Serverless compute for low-latency AI and robotics.

Fabric is the compute layer of CodecFlow. It pools machines from cloud providers and DePIN networks into one programmable compute mesh — accessible through a simple SDK, billed per second, and tuned for latency-sensitive AI work.

Think of it like Modal Labs, built for agents and real-time inference at the edge.

flowchart TD
    SDK["Developer / Agent\ncalls Fabric SDK"]
    SDK -->|"specify: GPU tier,\nlatency target, budget"| COORD["Fabric Orchestrator"]

    COORD --> SCORE{"Score available nodes"}

    SCORE -->|"best match"| SELECT["Select provider node"]

    SELECT --> CLOUD["Cloud GPU"]
    SELECT --> DEPIN["DePIN nodes"]
    SELECT --> ONPREM["On-prem cluster"]

    CLOUD -->|"QUIC/Iroh tunnel"| EXEC["Execute workload\non selected node"]
    DEPIN -->|"QUIC/Iroh tunnel"| EXEC
    ONPREM -->|"QUIC/Iroh tunnel"| EXEC

    EXEC -->|"stream results"| RESULT["Return result\nto caller"]
    EXEC -->|"per-second metering"| BILL["Facilitator\n(Fiat + Stables)"]

    RESULT --> SDK
    BILL --> SETTLE["On-chain settlement"]
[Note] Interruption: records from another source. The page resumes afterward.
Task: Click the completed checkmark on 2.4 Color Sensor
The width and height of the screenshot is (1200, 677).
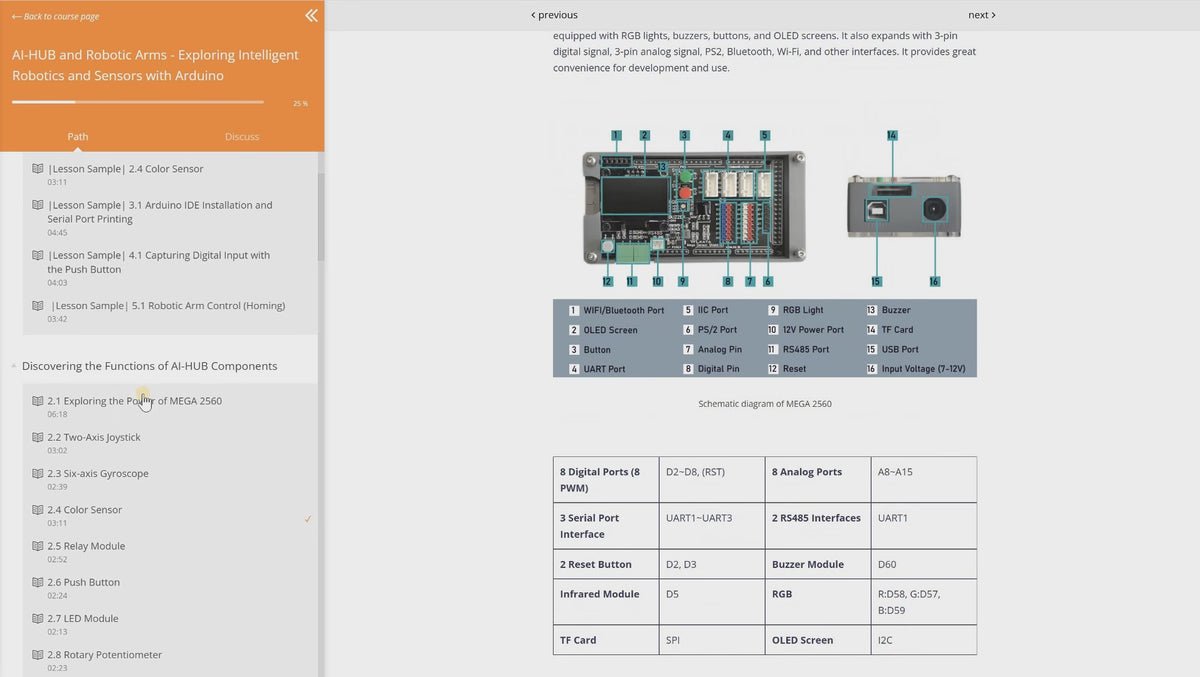Action: click(x=308, y=519)
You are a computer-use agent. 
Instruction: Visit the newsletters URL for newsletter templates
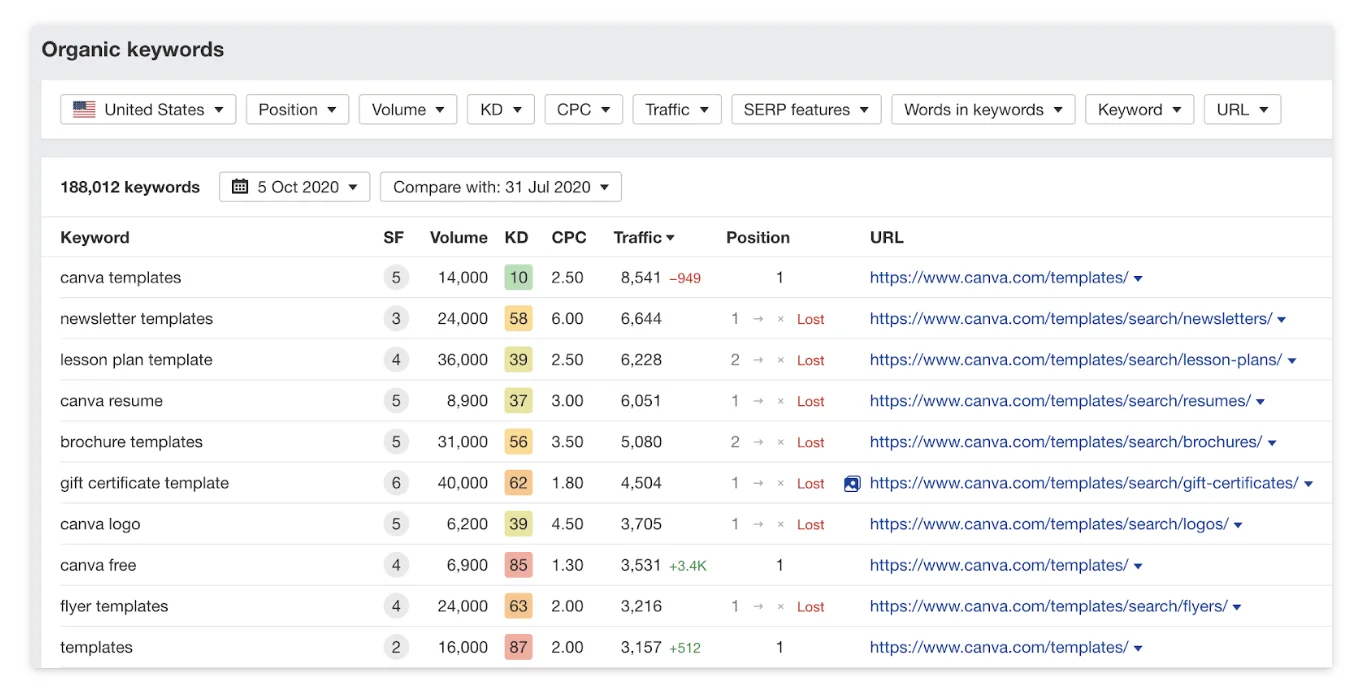pos(1069,318)

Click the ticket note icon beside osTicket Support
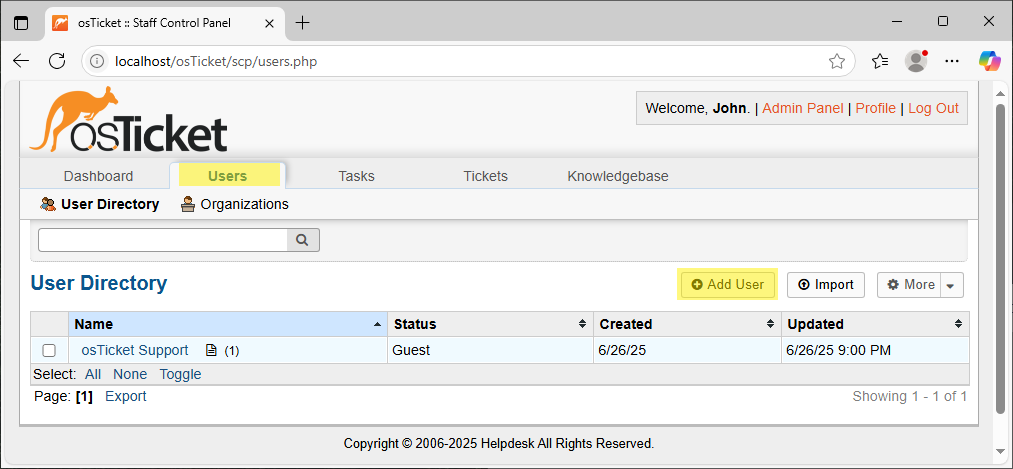pyautogui.click(x=210, y=351)
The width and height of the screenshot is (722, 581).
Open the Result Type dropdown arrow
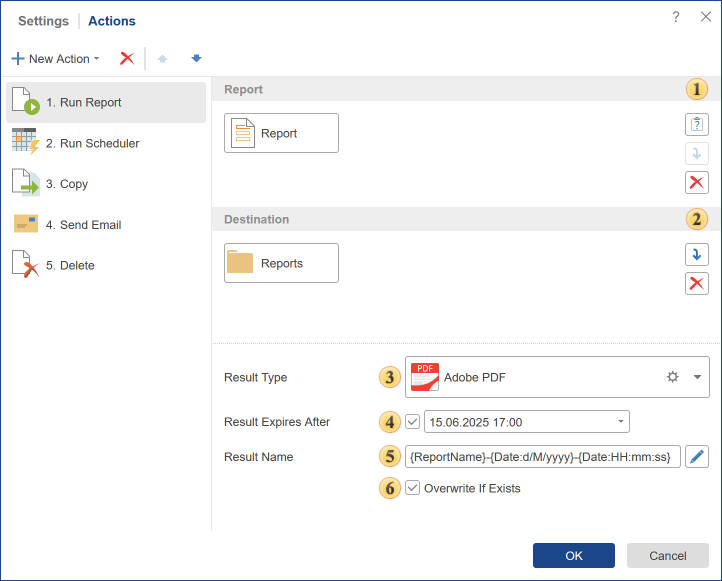[x=697, y=377]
    style COORD fill:#d97706,color:#fff
    style EXEC fill:#059669,color:#fff
    style SETTLE fill:#7c3aed,color:#fff
  • Orchestrate compute across cloud providers (AWS, GCP, etc.) and DePIN networks. Users get the best available machine without managing providers.
  • Schedules jobs across the connected network based on availability, latency, and cost.
  • Connects machines with QUIC and Iroh for low-latency peer-to-peer talk. This makes distributed jobs possible that would be impossible with plain HTTP.
  • Connects on-prem and local hardware too. Teams can plug their own machines into Fabric.
  • Agent-friendly. An AI agent can ask for compute, get a GPU, and pay with x402 — no human needed.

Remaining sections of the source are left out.